Eschweiler is an old coal mining town to the west of Köln, and close to the border of Belgium and Holland. It sits neatly on the Inde river and has certainly been much fought over in history, along with the surrounding areas.
This town was almost completely destroyed in the late 1600’s, apart from one house (!), according to the locals. As a result, a massive proportion of its architecture and layout were developed after that time.
You will find that its buildings have therefore taken their style from a number of different sources.
It also suffered great losses during WWII, and has seen extensive rebuilding in some areas with more modern structures stealing the limelight.
St. Marien’s church still commands a second look when walking the streets of Eschweiler, with her huge, sturdy buttresses supporting her weight. And the Röthgen Burg — a large turreted chateau — is very secretive and shy, having not been brightly painted as so many others are. Its bold and brash companion is the magnificent Städtisches Gymnasium (the old high school), which completely dominates its surroundings.

• _Given records_:
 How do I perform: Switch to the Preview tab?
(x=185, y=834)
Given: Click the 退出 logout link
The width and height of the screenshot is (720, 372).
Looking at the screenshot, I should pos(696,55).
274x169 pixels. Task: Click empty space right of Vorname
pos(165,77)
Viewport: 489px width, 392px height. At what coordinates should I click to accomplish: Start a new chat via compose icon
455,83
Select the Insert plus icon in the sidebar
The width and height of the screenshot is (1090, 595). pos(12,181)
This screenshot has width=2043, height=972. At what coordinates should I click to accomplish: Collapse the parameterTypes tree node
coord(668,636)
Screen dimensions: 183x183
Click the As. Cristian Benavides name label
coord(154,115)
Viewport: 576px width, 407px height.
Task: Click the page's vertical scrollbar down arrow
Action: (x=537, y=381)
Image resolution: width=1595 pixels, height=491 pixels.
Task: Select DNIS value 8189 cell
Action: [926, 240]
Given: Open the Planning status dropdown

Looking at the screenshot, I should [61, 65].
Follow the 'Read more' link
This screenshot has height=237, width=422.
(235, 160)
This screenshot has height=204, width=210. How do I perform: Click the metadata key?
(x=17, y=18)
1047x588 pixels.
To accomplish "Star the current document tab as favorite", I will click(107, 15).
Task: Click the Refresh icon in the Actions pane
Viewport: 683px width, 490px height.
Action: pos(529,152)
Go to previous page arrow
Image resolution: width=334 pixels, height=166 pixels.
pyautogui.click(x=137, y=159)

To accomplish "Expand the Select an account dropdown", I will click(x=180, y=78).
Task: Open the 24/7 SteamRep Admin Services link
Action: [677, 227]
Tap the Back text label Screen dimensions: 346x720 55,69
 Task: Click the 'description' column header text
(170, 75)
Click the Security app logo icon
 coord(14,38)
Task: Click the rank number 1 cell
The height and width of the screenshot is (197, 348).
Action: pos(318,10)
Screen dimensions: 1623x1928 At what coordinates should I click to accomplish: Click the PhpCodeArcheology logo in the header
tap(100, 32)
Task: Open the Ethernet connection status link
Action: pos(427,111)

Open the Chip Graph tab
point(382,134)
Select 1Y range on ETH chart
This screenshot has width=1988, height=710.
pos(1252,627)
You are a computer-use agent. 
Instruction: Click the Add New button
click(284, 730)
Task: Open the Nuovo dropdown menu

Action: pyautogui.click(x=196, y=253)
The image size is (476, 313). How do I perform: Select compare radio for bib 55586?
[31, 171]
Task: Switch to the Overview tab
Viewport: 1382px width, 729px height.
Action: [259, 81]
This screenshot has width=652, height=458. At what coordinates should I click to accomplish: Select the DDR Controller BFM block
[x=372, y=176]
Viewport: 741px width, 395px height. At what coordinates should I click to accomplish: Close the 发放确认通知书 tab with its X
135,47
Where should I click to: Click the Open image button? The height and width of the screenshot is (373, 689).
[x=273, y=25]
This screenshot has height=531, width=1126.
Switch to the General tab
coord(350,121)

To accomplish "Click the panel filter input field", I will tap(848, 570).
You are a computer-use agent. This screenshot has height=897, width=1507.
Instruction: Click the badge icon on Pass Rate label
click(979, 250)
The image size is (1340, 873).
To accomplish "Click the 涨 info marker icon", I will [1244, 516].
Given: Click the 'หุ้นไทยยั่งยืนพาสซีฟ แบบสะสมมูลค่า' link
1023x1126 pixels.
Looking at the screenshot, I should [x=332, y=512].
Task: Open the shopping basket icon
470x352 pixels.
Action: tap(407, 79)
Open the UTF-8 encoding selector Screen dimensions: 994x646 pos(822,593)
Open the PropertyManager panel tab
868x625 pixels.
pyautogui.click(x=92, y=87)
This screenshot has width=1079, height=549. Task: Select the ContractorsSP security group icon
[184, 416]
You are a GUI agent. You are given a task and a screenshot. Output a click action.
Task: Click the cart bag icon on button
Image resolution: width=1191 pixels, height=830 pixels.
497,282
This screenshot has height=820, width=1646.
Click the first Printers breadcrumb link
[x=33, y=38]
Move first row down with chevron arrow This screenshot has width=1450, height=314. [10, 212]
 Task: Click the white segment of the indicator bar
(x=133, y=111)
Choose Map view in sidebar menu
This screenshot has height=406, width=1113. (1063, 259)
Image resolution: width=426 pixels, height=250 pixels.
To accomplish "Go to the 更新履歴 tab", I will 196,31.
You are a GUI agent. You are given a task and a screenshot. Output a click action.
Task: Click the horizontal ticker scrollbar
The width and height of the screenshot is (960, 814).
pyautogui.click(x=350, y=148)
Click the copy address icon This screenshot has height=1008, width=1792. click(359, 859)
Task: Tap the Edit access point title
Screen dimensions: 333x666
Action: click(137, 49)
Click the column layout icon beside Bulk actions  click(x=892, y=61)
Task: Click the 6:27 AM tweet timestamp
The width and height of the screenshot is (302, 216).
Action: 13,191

• _Task statement_: Continue the piece on the town of Eschweiler from its final sentence, keeping to the same descriptive style.

• _The answer_:
Its rather modern Rathaus (Town Hall) is situated on the waterway, and is possibly one of the largest in the whole of North Rhine-Westphalia! It really is a monument to the amount of growth this town has seen in the recent decades.
With three further municipal halls, a cinema, art collection and the Talbahnhof culture center putting on regular cabaret and music, this town is really offering visitors their money’s worth.
And believe me, you will get a real feel for the town and its people in the weeks leading up to Lent. Eschweiler itself is, besides Cologne, the other center of the Rhineland Carnival every February — and puts on one of Germany’s longest carnival processions. Dancers fill the streets with circus acts and dressing up is almost as compulsory as the atmosphere that builds up to the huge and amazing finale.
In other words, it’s a site you really don’t wanna miss… :-)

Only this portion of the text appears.